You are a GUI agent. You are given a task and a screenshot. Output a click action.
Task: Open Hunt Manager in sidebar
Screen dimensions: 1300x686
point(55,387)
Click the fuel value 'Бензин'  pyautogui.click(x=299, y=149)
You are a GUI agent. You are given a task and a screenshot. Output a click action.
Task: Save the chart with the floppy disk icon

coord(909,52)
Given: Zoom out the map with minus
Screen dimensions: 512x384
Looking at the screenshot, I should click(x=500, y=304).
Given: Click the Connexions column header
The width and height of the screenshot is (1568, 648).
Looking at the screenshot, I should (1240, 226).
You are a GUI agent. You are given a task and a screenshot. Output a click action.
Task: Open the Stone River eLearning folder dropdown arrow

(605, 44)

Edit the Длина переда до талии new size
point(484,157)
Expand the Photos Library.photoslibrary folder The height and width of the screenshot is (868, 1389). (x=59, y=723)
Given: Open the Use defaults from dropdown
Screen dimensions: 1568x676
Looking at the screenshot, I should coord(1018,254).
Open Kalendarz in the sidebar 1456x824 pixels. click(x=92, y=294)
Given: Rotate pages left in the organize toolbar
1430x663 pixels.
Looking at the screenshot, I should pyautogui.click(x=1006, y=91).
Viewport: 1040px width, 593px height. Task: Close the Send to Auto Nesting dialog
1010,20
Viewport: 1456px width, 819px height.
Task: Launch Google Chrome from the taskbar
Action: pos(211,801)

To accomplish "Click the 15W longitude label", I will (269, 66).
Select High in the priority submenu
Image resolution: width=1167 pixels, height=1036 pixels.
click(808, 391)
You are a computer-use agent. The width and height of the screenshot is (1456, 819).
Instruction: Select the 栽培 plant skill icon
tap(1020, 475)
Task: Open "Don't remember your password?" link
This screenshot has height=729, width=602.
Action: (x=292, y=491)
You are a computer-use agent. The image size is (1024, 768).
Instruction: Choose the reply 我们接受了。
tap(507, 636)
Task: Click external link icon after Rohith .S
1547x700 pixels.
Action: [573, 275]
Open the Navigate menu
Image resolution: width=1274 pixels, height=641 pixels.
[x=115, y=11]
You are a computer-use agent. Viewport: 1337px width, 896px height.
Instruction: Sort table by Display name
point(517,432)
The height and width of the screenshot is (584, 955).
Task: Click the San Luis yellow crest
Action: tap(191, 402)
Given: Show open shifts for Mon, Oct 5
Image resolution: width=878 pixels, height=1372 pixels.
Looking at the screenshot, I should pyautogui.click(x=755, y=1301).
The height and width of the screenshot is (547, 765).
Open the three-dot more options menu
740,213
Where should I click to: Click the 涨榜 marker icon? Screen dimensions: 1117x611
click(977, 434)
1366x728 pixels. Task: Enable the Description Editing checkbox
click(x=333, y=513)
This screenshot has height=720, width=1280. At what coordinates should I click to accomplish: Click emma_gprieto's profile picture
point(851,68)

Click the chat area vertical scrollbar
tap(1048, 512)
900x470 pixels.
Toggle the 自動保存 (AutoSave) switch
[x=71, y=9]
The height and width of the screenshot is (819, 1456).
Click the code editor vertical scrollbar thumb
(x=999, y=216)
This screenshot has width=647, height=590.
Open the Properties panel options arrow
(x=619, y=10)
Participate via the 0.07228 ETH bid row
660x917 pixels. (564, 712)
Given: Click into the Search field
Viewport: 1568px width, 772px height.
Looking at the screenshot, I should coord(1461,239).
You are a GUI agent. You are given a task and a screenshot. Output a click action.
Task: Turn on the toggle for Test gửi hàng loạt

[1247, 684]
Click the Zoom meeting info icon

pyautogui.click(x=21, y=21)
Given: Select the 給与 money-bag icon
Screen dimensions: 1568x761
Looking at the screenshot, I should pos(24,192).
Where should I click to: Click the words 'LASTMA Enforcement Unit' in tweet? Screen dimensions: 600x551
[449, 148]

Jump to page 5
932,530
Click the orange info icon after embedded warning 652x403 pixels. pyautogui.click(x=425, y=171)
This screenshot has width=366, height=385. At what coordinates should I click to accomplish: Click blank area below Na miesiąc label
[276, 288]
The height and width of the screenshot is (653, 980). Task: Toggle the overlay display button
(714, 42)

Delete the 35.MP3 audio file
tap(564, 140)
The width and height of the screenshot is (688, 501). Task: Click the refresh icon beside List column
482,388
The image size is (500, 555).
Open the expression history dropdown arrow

- [Work to do]: Print all the entries above again exactly as they are, unchanged and in full.

- [Written answer]:
You are a GUI agent. You are given a task and a screenshot. Output a click action.
Task: Open Hunt Manager in sidebar
Screen dimensions: 1300x686
point(55,387)
Click the fuel value 'Бензин'  pyautogui.click(x=299, y=149)
You are a GUI agent. You are given a task and a screenshot. Output a click action.
Task: Save the chart with the floppy disk icon

coord(909,52)
Given: Zoom out the map with minus
Screen dimensions: 512x384
Looking at the screenshot, I should click(x=500, y=304).
Given: Click the Connexions column header
The width and height of the screenshot is (1568, 648).
Looking at the screenshot, I should (1240, 226).
You are a GUI agent. You are given a task and a screenshot. Output a click action.
Task: Open the Stone River eLearning folder dropdown arrow

(605, 44)

Edit the Длина переда до талии new size
point(484,157)
Expand the Photos Library.photoslibrary folder The height and width of the screenshot is (868, 1389). (x=59, y=723)
Given: Open the Use defaults from dropdown
Screen dimensions: 1568x676
Looking at the screenshot, I should coord(1018,254).
Open Kalendarz in the sidebar 1456x824 pixels. click(x=92, y=294)
Given: Rotate pages left in the organize toolbar
1430x663 pixels.
Looking at the screenshot, I should pyautogui.click(x=1006, y=91).
Viewport: 1040px width, 593px height. Task: Close the Send to Auto Nesting dialog
1010,20
Viewport: 1456px width, 819px height.
Task: Launch Google Chrome from the taskbar
Action: pos(211,801)

To accomplish "Click the 15W longitude label", I will (269, 66).
Select High in the priority submenu
Image resolution: width=1167 pixels, height=1036 pixels.
click(808, 391)
You are a computer-use agent. The width and height of the screenshot is (1456, 819).
Instruction: Select the 栽培 plant skill icon
tap(1020, 475)
Task: Open "Don't remember your password?" link
This screenshot has height=729, width=602.
Action: (x=292, y=491)
You are a computer-use agent. The image size is (1024, 768).
Instruction: Choose the reply 我们接受了。
tap(507, 636)
Task: Click external link icon after Rohith .S
1547x700 pixels.
Action: [573, 275]
Open the Navigate menu
Image resolution: width=1274 pixels, height=641 pixels.
[x=115, y=11]
You are a computer-use agent. Viewport: 1337px width, 896px height.
Instruction: Sort table by Display name
point(517,432)
The height and width of the screenshot is (584, 955).
Task: Click the San Luis yellow crest
Action: tap(191, 402)
Given: Show open shifts for Mon, Oct 5
Image resolution: width=878 pixels, height=1372 pixels.
Looking at the screenshot, I should pyautogui.click(x=755, y=1301).
The height and width of the screenshot is (547, 765).
Open the three-dot more options menu
740,213
Where should I click to: Click the 涨榜 marker icon? Screen dimensions: 1117x611
click(977, 434)
1366x728 pixels. Task: Enable the Description Editing checkbox
click(x=333, y=513)
This screenshot has height=720, width=1280. At what coordinates should I click to accomplish: Click emma_gprieto's profile picture
point(851,68)

Click the chat area vertical scrollbar
tap(1048, 512)
900x470 pixels.
Toggle the 自動保存 (AutoSave) switch
[x=71, y=9]
The height and width of the screenshot is (819, 1456).
Click the code editor vertical scrollbar thumb
(x=999, y=216)
This screenshot has width=647, height=590.
Open the Properties panel options arrow
(x=619, y=10)
Participate via the 0.07228 ETH bid row
660x917 pixels. (564, 712)
Given: Click into the Search field
Viewport: 1568px width, 772px height.
Looking at the screenshot, I should coord(1461,239).
You are a GUI agent. You are given a task and a screenshot. Output a click action.
Task: Turn on the toggle for Test gửi hàng loạt

[1247, 684]
Click the Zoom meeting info icon

pyautogui.click(x=21, y=21)
Given: Select the 給与 money-bag icon
Screen dimensions: 1568x761
Looking at the screenshot, I should pos(24,192).
Where should I click to: Click the words 'LASTMA Enforcement Unit' in tweet? Screen dimensions: 600x551
[449, 148]

Jump to page 5
932,530
Click the orange info icon after embedded warning 652x403 pixels. pyautogui.click(x=425, y=171)
This screenshot has width=366, height=385. At what coordinates should I click to accomplish: Click blank area below Na miesiąc label
[276, 288]
The height and width of the screenshot is (653, 980). Task: Toggle the overlay display button
(714, 42)

Delete the 35.MP3 audio file
tap(564, 140)
The width and height of the screenshot is (688, 501). Task: Click the refresh icon beside List column
482,388
The image size is (500, 555).
Open the expression history dropdown arrow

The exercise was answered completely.